एगसट्ठिया णं सूरियमंडलस्स परिक्खेवो होत्था ।
The number 61 appears as a key divisor in the Jain solar calculation system. When the sun moves through its maṇḍalas during Uttarāyaṇa (the northward half of its annual circuit), the precise fractional rate by which daylight expands with each successive maṇḍala is expressed as 1/61 of the total day-duration per step — making 61 the denominator of the sun’s incremental movement formula. The solar disc’s orbital breadth across Jambūdvīpa is also measured in relation to a total circuit of 1/61 of the daylight duration, establishing 61 as the anchor of the Jain astronomical calculation framework.

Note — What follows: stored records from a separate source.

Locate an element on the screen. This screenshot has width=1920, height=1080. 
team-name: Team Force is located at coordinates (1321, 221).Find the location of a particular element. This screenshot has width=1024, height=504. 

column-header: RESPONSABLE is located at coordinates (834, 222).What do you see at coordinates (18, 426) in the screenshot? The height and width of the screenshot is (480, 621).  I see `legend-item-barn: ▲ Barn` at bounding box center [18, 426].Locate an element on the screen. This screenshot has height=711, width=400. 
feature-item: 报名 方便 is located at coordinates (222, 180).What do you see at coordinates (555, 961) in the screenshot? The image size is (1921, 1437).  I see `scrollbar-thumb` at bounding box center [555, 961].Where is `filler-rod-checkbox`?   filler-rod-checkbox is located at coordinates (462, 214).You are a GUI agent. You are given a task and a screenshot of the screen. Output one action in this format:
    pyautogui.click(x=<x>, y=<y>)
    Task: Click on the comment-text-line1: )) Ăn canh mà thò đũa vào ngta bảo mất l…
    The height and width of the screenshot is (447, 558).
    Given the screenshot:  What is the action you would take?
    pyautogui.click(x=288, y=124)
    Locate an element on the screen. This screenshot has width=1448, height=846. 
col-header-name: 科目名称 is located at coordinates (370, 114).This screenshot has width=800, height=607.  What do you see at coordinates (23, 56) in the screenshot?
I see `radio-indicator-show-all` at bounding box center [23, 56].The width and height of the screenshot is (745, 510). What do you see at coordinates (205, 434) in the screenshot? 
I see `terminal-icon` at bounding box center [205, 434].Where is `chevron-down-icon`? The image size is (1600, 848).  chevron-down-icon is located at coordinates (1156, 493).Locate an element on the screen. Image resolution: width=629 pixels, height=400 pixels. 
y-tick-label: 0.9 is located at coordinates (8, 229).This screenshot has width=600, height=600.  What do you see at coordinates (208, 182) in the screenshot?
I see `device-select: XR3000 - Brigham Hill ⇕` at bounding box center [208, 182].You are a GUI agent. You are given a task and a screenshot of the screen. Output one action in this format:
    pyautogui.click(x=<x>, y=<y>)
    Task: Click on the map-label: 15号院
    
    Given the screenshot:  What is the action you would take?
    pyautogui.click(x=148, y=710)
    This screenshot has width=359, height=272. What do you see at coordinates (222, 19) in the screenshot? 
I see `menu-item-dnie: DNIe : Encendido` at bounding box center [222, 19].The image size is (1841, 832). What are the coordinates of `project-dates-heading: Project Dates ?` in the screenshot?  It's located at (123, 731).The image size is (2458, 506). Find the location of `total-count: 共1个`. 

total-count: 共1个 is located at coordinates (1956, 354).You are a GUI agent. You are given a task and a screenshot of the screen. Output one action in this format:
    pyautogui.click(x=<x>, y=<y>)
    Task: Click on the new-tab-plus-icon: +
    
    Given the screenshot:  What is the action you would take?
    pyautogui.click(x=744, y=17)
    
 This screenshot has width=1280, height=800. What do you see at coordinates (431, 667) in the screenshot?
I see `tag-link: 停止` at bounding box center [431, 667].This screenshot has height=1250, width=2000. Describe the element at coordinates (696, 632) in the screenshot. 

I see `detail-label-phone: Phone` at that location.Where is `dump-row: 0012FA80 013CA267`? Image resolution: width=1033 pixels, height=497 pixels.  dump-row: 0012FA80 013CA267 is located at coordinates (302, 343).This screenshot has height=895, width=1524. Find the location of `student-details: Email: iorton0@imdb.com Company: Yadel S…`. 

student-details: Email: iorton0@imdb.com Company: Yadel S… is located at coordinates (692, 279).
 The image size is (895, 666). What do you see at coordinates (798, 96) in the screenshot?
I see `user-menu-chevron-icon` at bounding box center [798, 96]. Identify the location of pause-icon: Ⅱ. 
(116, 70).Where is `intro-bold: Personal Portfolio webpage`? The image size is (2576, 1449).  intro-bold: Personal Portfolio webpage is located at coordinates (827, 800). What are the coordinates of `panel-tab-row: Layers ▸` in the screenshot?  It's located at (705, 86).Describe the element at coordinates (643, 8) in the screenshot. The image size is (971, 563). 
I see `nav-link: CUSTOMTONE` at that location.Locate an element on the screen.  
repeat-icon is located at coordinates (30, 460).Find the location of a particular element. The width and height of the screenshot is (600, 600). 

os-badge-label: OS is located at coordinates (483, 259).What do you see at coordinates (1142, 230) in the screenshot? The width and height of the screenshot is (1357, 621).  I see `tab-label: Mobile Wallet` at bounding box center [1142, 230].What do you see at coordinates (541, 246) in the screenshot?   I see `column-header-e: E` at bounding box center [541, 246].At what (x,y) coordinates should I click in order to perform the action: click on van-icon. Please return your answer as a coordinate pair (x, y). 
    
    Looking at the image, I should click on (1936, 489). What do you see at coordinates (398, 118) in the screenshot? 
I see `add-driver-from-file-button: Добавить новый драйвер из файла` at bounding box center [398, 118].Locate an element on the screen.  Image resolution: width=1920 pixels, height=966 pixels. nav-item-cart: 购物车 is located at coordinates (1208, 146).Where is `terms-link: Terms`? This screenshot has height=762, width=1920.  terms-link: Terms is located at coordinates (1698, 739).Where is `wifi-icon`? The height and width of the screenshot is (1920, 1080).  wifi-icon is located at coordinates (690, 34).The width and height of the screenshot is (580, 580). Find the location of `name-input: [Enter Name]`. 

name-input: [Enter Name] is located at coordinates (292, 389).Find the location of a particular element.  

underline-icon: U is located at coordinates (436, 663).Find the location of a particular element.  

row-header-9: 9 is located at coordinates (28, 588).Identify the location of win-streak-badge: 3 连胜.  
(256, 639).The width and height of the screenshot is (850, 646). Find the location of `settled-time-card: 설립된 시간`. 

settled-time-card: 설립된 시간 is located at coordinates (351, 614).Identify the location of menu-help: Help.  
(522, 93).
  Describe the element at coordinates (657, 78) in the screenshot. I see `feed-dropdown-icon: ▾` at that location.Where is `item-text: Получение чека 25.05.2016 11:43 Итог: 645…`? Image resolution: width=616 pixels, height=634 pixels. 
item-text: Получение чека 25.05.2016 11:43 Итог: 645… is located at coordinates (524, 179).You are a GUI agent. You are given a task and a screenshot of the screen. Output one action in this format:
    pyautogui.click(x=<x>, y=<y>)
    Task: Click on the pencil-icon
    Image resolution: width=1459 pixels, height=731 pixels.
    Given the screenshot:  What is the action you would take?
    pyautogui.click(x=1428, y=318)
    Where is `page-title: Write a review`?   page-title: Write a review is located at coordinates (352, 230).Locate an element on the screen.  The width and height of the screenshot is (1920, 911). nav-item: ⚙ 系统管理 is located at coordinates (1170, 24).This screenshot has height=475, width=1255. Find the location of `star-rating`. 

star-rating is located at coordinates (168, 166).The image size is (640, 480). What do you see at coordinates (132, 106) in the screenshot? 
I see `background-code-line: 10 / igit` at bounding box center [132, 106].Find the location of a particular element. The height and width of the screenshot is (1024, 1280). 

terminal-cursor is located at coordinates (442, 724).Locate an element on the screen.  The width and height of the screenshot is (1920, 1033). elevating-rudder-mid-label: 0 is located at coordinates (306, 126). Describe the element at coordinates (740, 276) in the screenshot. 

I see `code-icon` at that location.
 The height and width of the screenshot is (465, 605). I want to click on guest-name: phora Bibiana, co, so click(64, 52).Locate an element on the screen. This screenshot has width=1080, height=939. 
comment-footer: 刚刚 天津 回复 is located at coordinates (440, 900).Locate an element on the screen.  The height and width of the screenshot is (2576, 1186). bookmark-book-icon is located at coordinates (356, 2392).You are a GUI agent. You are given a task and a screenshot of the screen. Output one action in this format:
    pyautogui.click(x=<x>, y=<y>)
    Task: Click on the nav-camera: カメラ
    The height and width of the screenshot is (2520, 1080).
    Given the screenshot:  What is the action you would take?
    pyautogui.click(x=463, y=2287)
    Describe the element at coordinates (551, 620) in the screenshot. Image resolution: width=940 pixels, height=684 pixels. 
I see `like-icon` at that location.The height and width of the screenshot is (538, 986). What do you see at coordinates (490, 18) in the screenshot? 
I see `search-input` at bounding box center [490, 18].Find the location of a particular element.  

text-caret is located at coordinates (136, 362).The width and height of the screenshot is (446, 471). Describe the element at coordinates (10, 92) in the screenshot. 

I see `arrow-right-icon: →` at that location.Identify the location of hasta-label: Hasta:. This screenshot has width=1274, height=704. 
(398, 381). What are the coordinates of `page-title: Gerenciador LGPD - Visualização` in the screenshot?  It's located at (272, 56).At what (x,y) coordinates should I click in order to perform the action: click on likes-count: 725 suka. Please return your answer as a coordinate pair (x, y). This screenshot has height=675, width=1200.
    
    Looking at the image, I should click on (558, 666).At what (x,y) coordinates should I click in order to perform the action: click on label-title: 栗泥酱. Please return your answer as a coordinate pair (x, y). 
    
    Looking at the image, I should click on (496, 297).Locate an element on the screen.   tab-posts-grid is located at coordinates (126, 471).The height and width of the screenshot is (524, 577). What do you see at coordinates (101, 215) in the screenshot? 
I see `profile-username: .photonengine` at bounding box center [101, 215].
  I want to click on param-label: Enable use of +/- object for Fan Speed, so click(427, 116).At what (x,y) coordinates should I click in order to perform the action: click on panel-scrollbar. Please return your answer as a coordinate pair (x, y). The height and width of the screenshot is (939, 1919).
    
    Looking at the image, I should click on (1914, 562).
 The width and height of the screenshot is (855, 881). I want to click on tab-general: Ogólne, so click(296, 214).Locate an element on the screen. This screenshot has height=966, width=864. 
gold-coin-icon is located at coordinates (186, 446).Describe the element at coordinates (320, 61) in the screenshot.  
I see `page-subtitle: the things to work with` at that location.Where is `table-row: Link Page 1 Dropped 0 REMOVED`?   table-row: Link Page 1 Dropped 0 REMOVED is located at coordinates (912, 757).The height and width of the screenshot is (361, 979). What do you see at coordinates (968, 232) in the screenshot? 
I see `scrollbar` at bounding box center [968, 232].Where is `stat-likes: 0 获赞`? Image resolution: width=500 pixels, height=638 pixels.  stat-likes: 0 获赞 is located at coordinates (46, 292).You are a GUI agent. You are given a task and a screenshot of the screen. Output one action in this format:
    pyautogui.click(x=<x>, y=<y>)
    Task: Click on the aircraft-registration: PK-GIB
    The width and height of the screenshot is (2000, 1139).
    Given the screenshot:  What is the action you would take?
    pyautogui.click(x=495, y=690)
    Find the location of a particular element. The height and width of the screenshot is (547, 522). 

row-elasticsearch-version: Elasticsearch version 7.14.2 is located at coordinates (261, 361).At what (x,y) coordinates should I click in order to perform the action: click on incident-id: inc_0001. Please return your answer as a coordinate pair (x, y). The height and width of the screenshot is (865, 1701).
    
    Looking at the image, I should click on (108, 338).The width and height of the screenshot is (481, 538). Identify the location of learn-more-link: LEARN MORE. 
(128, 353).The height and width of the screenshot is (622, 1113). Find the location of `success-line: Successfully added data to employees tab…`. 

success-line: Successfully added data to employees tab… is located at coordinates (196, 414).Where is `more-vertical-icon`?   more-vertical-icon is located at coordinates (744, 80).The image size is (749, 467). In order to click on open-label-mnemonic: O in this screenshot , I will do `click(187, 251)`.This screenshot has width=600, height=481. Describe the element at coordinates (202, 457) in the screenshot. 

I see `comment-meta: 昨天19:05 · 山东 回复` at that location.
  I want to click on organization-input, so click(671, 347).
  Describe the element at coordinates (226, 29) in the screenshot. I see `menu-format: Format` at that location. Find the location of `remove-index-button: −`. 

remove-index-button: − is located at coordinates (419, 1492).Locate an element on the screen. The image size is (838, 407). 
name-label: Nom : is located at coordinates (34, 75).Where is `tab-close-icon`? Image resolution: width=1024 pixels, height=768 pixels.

The solar astronomy of the Samavayang Sūtra is not decorative numerology. The Jain cosmological model holds that the sun moves in a series of 184 concentric circular orbits over the flat disc of Jambūdvīpa and the surrounding Lavaṇa Samudra, with each orbit slightly wider or narrower than the previous. As the sun moves from its innermost to its outermost orbit (Uttarāyaṇa), the ratio 1/61 governs how quickly the balance between day and night shifts per maṇḍala. This is the Jain tradition’s equivalent of what modern astronomy calls the sun’s apparent northward declination — expressed not as an angular degree but as a precise fractional ratio.
Core Insight: The number 61 is the denominator of the Jain solar formula — the precise rate at which daylight expands and contracts as the sun moves through its orbital rings. The universe’s astronomical structure, in this view, is not approximate but exact, and exactness is itself a form of cosmic intelligence.